BUILD: Carving out a different path
“I never really thought it was a role for me – a place for two, not really for three. I wanted to go off and do something different. I made that choice.”
Interview: Sue Wilcock / Anna-Maria Casas Pictures: Warren Page
Ewan Dodds talks to Essex Director
For those born into a family running a successful business, with a traditional succession model in place for the next generation to take over, it might seem an obvious career path – especially for the eldest.
But for Ewan Dodds, while he has maintained a role as a Non-Executive Director of Sackers, the scrap metal and waste recycling business his father, Tony, bought 50 years ago, he never felt that working in the business full-time was something he wanted to do. Instead, while his two younger brothers, Adrian and David, eventually took over running the Ipswich-based business, Ewan chose to follow a completely unrelated career path as a surveyor.

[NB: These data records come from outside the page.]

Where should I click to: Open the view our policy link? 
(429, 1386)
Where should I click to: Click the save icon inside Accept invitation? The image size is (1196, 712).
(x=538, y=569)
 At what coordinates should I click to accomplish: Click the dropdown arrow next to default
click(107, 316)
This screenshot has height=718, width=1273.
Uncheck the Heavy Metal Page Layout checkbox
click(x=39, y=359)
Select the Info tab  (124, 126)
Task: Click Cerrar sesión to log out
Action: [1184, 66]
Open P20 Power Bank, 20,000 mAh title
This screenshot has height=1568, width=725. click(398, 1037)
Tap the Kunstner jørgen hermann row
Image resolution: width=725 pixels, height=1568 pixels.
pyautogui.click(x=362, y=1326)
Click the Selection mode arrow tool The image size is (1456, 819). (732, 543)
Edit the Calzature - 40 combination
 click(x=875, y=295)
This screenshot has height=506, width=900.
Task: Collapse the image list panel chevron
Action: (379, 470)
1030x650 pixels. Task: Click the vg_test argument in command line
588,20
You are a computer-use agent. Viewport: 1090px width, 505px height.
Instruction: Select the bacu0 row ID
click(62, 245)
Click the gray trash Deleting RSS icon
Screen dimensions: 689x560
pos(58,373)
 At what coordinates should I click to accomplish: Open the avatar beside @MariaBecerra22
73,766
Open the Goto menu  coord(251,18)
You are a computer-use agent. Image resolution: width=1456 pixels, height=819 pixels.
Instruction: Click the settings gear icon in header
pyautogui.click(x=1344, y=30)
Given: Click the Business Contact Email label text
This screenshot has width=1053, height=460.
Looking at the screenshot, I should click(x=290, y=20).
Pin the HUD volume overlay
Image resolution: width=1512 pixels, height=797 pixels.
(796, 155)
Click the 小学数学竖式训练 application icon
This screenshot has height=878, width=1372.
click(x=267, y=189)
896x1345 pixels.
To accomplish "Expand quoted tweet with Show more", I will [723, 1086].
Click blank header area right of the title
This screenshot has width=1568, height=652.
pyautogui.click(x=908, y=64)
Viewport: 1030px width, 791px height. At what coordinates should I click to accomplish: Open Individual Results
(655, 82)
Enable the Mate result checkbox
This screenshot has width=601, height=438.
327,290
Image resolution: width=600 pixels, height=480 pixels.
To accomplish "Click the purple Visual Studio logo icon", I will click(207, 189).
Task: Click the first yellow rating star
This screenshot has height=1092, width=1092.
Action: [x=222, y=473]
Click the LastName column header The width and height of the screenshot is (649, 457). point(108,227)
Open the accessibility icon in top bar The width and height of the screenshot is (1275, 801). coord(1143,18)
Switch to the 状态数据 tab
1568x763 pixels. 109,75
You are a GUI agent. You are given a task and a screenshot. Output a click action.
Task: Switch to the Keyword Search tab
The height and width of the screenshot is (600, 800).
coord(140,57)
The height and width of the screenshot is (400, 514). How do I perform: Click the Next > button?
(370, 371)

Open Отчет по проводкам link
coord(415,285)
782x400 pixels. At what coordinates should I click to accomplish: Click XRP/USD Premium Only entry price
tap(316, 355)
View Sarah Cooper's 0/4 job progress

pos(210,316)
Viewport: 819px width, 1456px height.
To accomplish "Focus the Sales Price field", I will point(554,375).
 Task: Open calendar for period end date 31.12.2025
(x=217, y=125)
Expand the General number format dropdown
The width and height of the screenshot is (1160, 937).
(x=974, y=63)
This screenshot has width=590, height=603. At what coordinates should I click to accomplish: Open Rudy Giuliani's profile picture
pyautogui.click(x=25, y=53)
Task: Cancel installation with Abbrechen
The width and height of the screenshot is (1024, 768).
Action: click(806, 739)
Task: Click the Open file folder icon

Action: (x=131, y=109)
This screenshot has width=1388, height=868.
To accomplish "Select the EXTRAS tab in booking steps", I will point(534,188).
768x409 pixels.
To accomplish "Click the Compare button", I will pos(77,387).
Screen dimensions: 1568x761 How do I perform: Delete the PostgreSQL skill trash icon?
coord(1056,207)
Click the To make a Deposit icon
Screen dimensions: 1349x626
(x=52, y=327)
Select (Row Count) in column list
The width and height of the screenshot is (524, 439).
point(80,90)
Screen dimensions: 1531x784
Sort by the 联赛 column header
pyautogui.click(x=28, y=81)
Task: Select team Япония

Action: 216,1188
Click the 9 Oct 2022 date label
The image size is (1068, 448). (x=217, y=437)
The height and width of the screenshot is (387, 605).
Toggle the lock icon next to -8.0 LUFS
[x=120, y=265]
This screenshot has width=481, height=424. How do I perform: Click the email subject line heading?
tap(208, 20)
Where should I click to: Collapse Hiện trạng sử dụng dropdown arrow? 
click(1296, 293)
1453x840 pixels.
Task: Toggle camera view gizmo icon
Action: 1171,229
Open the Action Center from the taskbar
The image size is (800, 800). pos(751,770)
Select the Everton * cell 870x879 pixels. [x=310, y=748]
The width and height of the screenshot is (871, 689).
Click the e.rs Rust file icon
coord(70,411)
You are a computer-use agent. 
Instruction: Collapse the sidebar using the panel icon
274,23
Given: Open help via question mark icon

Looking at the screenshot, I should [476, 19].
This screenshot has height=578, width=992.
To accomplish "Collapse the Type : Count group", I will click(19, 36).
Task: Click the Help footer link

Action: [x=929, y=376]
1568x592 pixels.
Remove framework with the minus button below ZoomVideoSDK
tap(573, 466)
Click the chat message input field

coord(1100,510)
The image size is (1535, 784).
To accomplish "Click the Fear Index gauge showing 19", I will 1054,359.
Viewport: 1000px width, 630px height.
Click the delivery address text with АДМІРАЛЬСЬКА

Today, his responsibility is as CEO of Whybrow Chartered Surveyors – the practice he has owned since 1999, and which was recently acquired by Beresford Estate Agents group.
The early days
So what made Ewan turn away from the family business and take a different career path to his brothers?
“I was the eldest, then Adrian, and David was the youngest,” he reflects. “Growing up, I was more academically inclined than they were. They were always more interested in the yard, and possibly saw their journey as being straight from school and going to work for the family business.
“Both were sent to other yards first to learn the trade and be self-sufficient, and then they came back to run the business. I never really thought it was a role for me – a place for two, not really for three. I wanted to go off and do something different. I made that choice.”
Ewan spent his school years at Westbourne High School and then Ipswich School, where he completed A Levels in maths, english and history.
“I was hugely supported by my parents – they allowed me to go to Ipswich School in the mid-1970s at a time when there were very few sixth forms. It was a real step up in class and one that I struggled with initially – I was a long way behind the eight ball.”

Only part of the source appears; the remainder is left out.